* **Consigne**: Recopiez les lignes depuis le début jusqu'à celle qui contient "Appuntamenti (523, 215)", en substituant "Libreria" à "Libri" et sans rien modifier d'autre.

(Entrées tirées d'une collection)
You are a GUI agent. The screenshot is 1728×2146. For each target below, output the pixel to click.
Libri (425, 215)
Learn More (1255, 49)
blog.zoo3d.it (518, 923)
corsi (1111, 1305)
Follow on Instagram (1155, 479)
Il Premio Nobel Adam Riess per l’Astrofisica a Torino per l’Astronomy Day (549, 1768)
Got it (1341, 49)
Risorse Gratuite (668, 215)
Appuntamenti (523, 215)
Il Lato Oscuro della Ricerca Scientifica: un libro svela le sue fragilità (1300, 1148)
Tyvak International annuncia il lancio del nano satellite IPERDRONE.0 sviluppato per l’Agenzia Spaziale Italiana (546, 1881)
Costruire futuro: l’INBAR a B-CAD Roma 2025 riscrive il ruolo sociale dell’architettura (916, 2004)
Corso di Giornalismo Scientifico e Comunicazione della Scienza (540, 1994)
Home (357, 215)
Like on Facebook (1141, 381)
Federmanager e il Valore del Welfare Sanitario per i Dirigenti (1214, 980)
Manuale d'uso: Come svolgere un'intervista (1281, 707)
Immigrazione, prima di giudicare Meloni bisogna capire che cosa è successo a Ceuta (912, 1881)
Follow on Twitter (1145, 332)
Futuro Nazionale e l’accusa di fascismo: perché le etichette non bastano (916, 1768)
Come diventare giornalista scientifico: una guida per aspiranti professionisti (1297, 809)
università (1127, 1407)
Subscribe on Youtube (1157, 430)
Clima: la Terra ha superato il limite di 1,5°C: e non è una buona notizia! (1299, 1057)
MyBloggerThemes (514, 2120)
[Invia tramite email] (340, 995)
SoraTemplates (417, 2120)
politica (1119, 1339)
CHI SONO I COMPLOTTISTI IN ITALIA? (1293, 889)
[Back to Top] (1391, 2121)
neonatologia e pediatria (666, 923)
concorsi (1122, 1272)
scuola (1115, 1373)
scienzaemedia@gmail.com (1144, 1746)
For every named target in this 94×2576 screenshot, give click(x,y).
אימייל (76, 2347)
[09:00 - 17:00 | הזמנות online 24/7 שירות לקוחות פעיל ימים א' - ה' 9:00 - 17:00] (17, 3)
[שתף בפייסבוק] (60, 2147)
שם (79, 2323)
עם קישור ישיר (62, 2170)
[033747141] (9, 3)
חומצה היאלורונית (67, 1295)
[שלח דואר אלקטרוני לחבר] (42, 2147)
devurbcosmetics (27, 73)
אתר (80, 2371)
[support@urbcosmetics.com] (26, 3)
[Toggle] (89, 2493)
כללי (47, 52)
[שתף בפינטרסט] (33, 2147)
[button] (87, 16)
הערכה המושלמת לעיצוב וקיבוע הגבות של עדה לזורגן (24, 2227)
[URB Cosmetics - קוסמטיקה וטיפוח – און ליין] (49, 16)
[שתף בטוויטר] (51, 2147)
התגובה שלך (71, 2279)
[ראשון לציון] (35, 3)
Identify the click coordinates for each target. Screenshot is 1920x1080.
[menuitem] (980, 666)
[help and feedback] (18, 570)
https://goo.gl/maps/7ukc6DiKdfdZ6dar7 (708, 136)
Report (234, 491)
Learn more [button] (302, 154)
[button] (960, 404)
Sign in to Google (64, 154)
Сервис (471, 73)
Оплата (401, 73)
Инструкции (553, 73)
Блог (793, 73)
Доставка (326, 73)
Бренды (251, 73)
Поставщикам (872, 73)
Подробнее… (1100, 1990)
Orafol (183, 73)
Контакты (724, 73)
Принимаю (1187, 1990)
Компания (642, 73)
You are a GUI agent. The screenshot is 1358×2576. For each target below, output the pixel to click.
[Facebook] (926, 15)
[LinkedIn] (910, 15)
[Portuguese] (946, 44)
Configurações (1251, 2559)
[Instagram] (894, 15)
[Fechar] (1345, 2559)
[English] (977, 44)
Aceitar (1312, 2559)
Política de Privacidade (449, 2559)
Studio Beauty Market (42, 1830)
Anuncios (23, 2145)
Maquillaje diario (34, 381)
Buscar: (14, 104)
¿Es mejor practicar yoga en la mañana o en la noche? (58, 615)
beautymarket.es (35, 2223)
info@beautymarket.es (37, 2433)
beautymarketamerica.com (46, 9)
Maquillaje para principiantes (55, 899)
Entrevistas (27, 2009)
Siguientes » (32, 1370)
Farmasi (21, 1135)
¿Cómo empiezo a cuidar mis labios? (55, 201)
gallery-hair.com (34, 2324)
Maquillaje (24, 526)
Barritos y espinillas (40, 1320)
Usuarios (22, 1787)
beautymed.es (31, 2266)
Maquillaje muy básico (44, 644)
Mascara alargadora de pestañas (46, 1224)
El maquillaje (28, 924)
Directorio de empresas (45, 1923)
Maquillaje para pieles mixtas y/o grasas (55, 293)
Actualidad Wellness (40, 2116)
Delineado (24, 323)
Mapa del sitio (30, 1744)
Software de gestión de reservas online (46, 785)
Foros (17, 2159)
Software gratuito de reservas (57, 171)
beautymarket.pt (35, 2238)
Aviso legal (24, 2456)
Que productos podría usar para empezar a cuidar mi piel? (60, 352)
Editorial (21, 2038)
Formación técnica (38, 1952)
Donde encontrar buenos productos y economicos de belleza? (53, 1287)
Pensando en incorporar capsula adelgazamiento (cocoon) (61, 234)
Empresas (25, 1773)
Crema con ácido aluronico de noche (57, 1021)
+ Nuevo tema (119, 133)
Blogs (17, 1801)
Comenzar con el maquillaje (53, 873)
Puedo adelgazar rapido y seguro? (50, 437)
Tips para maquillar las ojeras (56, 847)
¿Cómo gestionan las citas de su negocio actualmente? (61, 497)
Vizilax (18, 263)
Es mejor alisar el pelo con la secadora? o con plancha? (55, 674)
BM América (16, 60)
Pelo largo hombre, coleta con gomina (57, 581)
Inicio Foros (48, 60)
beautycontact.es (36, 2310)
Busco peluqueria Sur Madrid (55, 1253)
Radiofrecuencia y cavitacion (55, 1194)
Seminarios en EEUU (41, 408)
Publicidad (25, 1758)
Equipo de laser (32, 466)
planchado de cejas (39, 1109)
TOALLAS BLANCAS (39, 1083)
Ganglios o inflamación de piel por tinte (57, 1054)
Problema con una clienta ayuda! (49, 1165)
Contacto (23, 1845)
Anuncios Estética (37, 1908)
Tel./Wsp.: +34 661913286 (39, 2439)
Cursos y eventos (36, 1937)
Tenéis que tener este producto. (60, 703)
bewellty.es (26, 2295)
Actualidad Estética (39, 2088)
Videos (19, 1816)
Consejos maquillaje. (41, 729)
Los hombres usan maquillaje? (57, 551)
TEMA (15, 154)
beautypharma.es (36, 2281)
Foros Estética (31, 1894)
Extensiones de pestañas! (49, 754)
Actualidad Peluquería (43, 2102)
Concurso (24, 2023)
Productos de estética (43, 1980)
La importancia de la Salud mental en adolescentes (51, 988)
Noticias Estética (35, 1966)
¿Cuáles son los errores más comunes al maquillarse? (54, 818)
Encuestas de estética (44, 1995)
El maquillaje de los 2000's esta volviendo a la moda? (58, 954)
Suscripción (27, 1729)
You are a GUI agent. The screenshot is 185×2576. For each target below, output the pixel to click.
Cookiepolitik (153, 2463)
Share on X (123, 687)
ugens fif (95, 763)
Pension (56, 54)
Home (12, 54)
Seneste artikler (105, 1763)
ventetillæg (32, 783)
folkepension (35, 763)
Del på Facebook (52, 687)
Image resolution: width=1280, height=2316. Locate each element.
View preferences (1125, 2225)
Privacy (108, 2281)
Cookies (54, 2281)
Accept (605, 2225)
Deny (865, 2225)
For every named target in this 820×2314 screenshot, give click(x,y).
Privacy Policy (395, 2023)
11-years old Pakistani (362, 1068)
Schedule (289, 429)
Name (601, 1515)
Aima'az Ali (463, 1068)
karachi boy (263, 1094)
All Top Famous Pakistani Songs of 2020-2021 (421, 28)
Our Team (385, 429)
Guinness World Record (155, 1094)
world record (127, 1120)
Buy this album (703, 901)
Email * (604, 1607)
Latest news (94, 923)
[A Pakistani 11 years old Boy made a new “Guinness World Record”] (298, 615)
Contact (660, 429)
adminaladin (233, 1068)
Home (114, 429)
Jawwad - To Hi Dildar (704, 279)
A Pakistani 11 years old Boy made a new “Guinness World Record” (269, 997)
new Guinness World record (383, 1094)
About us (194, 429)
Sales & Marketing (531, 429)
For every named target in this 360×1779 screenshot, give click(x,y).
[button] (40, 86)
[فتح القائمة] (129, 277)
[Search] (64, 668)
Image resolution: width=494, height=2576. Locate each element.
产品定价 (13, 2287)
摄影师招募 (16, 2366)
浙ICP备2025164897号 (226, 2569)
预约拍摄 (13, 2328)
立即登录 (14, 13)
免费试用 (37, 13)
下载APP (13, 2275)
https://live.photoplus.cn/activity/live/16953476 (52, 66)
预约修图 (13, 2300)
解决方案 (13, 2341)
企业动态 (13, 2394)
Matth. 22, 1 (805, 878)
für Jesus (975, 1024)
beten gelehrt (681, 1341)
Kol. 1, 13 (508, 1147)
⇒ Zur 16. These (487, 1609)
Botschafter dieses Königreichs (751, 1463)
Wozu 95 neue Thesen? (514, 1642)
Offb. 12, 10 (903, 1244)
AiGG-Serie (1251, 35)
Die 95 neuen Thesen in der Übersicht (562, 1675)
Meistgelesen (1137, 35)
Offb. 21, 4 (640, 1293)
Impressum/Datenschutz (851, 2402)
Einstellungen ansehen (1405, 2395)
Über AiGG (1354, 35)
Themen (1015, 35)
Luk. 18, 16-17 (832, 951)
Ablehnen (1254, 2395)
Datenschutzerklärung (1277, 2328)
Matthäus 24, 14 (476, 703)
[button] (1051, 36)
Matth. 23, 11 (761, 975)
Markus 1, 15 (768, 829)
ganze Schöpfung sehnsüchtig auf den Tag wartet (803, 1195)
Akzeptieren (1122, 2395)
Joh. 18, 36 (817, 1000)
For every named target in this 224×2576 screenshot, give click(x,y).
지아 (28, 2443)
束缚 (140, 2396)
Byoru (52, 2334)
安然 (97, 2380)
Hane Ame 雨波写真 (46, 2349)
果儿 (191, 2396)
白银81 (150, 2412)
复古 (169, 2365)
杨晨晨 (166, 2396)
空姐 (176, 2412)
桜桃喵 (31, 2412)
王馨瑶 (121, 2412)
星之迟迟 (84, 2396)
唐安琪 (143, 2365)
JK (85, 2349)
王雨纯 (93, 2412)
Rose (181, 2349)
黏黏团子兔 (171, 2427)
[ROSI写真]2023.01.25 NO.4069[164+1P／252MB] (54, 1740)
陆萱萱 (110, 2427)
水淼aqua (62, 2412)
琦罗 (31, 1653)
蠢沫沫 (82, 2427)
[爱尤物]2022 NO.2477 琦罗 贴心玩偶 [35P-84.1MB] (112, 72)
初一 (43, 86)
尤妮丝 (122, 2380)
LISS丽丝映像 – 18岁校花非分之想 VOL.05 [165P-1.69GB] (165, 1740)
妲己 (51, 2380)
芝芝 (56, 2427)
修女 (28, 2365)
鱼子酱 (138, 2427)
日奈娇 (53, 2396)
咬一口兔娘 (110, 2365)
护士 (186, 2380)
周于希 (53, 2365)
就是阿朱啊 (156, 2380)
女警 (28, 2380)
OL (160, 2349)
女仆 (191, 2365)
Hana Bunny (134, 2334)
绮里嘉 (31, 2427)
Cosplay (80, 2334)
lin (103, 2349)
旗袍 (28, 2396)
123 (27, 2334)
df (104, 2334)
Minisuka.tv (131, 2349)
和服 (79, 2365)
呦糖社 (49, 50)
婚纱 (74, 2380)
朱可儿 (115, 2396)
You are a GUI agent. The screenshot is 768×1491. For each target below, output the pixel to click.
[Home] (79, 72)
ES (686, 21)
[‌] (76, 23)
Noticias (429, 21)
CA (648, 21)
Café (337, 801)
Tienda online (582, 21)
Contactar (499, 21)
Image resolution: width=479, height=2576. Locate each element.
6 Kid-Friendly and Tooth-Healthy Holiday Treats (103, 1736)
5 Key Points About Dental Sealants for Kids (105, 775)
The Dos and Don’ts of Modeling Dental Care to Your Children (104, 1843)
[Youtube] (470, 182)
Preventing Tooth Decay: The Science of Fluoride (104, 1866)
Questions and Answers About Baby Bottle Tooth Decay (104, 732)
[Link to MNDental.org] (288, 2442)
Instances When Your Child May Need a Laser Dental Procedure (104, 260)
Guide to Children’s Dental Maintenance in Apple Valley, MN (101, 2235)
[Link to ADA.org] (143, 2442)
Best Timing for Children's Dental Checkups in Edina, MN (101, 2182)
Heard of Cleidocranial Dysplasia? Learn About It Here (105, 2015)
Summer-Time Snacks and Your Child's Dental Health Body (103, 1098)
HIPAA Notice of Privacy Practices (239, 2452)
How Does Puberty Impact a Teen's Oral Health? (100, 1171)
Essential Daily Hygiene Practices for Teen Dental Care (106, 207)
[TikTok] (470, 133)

* **Réponse attendue**:
You are a GUI agent. The screenshot is 1728×2146. For each target below, output the pixel to click.
Libreria (425, 215)
Learn More (1255, 49)
blog.zoo3d.it (518, 923)
corsi (1111, 1305)
Follow on Instagram (1155, 479)
Il Premio Nobel Adam Riess per l’Astrofisica a Torino per l’Astronomy Day (549, 1768)
Got it (1341, 49)
Risorse Gratuite (668, 215)
Appuntamenti (523, 215)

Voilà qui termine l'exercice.